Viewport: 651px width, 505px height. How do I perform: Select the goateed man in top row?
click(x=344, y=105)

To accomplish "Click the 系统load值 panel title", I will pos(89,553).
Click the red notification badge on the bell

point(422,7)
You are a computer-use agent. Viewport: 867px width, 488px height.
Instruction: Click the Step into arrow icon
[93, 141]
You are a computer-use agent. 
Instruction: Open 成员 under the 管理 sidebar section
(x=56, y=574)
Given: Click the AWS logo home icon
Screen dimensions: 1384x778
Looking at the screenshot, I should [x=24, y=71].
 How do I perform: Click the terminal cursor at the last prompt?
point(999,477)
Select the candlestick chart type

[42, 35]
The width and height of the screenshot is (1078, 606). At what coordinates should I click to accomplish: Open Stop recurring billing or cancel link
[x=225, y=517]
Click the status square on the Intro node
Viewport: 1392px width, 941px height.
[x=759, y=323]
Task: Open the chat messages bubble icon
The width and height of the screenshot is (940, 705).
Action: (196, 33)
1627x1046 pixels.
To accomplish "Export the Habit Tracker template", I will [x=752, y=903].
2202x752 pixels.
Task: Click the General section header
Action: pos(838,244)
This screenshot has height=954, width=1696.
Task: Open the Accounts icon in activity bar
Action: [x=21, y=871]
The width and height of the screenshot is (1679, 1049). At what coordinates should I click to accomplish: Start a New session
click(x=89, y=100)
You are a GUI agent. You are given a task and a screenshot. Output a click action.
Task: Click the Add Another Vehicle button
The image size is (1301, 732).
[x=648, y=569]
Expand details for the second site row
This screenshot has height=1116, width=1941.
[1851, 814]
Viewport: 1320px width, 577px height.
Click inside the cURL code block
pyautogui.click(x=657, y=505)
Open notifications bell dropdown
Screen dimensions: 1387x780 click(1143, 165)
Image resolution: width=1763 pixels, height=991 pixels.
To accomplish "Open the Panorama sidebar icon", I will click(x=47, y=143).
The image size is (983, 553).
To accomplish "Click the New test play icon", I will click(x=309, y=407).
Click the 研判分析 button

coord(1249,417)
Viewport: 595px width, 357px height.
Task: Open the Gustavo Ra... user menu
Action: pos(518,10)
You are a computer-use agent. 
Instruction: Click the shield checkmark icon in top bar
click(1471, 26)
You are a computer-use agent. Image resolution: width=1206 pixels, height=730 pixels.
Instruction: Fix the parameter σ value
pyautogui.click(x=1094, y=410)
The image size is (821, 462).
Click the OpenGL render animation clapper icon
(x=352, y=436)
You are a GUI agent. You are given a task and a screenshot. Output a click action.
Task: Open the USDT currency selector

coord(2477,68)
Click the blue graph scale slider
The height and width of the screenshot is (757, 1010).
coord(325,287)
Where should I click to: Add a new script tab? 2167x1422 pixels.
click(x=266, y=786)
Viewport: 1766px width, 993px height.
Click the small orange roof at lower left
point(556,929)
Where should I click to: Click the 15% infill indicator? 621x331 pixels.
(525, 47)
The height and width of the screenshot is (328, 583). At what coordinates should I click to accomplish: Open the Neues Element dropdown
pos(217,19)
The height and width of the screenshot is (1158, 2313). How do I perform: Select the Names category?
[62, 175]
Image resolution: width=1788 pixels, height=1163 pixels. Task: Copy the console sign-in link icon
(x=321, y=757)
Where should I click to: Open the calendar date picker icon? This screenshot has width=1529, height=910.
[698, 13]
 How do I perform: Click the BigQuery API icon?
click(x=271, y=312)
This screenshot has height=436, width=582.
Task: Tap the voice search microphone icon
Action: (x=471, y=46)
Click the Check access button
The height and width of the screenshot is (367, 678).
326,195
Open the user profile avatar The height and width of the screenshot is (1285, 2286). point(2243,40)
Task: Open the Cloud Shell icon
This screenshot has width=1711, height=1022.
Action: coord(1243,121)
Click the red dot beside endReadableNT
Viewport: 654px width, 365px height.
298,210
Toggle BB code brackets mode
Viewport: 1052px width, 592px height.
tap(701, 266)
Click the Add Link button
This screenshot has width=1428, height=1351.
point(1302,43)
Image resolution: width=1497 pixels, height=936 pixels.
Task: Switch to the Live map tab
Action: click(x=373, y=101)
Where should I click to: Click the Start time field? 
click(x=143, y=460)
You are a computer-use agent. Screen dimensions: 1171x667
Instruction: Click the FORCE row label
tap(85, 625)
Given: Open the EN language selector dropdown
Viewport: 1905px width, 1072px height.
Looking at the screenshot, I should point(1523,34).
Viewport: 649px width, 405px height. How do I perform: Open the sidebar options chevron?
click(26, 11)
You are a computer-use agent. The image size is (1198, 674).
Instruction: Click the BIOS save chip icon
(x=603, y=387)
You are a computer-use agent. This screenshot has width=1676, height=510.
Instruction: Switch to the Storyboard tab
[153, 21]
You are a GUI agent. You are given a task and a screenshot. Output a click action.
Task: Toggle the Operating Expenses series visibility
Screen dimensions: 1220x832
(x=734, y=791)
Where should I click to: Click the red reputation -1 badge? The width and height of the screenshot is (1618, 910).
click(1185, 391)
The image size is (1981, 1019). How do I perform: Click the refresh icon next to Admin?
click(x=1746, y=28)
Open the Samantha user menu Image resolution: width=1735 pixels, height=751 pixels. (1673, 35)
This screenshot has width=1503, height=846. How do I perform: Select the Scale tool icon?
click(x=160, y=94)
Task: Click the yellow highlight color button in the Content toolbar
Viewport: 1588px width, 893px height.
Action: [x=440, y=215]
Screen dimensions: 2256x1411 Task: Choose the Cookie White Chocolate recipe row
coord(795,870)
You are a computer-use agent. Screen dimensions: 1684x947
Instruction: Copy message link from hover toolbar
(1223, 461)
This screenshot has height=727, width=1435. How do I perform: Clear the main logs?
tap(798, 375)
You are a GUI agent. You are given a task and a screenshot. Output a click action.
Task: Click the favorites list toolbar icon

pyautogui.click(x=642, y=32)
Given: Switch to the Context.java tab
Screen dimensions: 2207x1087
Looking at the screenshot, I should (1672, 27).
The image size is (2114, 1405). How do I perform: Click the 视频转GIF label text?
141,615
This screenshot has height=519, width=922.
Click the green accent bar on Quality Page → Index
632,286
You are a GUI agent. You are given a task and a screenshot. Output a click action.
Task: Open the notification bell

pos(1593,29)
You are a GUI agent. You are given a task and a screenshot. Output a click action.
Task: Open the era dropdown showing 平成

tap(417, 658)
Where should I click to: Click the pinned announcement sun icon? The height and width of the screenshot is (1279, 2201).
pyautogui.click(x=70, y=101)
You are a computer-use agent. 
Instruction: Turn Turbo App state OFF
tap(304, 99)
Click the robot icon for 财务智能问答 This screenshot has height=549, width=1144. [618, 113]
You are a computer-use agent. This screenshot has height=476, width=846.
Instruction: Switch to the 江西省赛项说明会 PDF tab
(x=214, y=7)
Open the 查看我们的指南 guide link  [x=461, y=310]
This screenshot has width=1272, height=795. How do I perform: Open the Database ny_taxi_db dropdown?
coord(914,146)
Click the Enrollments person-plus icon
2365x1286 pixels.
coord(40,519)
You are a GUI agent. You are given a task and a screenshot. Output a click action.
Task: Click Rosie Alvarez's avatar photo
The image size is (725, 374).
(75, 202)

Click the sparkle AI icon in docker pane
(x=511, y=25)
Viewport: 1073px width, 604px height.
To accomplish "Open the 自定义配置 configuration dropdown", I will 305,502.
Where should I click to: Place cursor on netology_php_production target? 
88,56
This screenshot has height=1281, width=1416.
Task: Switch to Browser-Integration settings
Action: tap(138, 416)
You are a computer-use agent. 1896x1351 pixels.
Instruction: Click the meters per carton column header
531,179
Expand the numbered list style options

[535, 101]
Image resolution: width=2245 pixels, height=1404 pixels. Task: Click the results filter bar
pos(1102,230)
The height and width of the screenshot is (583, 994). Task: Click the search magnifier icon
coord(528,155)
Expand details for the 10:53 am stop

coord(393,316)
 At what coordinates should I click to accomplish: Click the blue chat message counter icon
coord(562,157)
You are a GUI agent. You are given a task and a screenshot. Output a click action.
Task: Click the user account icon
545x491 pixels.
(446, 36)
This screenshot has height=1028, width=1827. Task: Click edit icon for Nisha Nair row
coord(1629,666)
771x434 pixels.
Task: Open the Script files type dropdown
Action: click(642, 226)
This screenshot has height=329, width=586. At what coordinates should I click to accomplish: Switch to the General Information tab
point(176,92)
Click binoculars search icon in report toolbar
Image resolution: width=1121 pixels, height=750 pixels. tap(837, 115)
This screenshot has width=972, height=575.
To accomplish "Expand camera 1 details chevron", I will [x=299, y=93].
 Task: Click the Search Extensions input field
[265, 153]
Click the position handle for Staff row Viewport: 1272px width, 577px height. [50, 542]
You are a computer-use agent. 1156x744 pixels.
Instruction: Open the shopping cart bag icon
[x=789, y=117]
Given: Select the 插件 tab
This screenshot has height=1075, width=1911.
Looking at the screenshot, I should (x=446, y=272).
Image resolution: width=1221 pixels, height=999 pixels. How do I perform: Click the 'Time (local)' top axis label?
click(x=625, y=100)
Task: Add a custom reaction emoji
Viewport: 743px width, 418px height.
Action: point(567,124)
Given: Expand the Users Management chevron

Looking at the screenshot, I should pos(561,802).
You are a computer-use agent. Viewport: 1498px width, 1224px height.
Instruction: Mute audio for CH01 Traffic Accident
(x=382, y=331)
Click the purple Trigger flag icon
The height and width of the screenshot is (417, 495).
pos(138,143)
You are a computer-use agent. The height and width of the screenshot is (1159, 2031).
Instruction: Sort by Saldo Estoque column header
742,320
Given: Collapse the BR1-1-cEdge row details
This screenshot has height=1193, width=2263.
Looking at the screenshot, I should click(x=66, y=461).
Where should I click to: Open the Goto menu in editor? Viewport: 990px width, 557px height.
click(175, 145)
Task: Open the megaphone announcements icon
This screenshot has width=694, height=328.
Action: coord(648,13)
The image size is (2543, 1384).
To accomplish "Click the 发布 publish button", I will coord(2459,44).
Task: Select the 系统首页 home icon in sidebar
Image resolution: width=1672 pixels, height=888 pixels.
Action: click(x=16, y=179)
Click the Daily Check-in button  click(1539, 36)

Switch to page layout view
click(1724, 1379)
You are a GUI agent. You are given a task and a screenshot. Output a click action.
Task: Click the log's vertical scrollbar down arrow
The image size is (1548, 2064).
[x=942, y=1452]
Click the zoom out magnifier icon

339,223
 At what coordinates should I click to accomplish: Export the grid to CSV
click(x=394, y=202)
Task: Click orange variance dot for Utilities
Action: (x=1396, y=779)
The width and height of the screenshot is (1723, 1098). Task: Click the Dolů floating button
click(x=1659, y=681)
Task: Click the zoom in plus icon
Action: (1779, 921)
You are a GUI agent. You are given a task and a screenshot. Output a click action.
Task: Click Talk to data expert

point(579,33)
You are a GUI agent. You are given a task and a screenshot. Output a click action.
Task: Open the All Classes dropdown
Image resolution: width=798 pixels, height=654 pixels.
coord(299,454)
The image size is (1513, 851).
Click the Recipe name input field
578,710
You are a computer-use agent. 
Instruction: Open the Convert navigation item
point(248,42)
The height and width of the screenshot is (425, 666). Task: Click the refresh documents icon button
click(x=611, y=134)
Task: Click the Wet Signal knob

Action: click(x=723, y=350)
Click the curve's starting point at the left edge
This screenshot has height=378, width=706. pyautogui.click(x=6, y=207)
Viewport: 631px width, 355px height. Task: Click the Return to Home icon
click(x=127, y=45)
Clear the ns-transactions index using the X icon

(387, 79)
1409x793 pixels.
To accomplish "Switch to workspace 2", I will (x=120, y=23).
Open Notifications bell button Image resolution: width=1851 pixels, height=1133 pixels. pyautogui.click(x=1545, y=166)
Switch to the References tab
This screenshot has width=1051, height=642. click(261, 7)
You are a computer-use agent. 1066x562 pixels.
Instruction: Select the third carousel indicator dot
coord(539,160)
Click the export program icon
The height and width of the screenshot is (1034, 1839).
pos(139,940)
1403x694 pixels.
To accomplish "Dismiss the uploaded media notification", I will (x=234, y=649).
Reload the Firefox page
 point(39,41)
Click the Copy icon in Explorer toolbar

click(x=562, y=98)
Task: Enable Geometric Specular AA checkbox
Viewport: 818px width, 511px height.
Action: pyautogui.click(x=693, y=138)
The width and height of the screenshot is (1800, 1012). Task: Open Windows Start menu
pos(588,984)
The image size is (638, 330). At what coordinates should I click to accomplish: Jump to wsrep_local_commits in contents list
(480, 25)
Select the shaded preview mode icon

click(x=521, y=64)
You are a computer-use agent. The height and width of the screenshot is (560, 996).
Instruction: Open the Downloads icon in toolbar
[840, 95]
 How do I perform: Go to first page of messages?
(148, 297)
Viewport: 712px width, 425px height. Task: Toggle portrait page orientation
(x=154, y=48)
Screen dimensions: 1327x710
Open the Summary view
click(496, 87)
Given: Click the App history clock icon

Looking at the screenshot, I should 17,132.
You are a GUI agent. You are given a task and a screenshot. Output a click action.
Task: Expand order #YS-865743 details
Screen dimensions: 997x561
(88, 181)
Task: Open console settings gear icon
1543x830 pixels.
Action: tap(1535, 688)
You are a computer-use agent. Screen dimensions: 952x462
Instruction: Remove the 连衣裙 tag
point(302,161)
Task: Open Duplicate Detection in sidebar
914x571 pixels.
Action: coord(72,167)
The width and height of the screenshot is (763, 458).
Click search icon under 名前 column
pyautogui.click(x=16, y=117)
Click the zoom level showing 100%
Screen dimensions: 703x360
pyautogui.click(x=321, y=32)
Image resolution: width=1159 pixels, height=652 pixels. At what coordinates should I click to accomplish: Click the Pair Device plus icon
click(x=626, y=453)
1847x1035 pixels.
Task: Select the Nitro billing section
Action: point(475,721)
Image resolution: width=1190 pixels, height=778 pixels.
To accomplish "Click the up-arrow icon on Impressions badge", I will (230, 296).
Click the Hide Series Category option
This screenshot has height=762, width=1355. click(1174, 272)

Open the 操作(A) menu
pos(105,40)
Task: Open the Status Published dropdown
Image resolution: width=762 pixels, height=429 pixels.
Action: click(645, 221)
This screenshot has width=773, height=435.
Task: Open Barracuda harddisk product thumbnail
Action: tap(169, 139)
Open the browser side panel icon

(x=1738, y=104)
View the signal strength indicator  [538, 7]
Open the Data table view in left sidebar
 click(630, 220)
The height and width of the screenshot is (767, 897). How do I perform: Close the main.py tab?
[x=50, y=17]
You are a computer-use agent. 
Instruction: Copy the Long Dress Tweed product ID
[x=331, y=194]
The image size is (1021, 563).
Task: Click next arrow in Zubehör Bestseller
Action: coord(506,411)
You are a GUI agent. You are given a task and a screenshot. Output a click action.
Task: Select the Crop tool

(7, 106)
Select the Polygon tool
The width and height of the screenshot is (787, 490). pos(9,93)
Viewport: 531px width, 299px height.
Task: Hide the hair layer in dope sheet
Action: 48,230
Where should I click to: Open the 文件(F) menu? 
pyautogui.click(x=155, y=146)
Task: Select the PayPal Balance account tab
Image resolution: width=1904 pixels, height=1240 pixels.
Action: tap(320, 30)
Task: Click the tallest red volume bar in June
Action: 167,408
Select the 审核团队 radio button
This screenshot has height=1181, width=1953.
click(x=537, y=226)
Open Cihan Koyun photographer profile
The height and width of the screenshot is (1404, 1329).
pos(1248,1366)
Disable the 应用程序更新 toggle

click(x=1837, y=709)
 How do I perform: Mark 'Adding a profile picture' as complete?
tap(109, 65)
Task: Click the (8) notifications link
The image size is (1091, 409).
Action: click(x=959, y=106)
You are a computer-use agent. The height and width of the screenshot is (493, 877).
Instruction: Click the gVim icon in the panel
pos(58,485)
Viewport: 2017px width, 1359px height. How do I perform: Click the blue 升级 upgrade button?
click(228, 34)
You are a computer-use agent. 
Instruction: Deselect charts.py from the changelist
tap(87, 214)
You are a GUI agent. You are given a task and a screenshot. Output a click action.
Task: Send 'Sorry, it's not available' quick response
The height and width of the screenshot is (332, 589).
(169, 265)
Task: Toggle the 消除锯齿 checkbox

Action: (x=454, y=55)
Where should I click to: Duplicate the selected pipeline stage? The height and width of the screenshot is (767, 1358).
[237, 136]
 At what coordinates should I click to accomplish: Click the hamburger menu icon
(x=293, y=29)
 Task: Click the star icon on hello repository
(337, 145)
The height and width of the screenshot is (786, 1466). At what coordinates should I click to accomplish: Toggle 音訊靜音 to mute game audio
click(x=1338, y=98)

Task directions
Within the material, find all lines that hold the word "avatar" and show them.

Output for this task
Open the user profile avatar The height and width of the screenshot is (1285, 2286). point(2243,40)
Task: Click Rosie Alvarez's avatar photo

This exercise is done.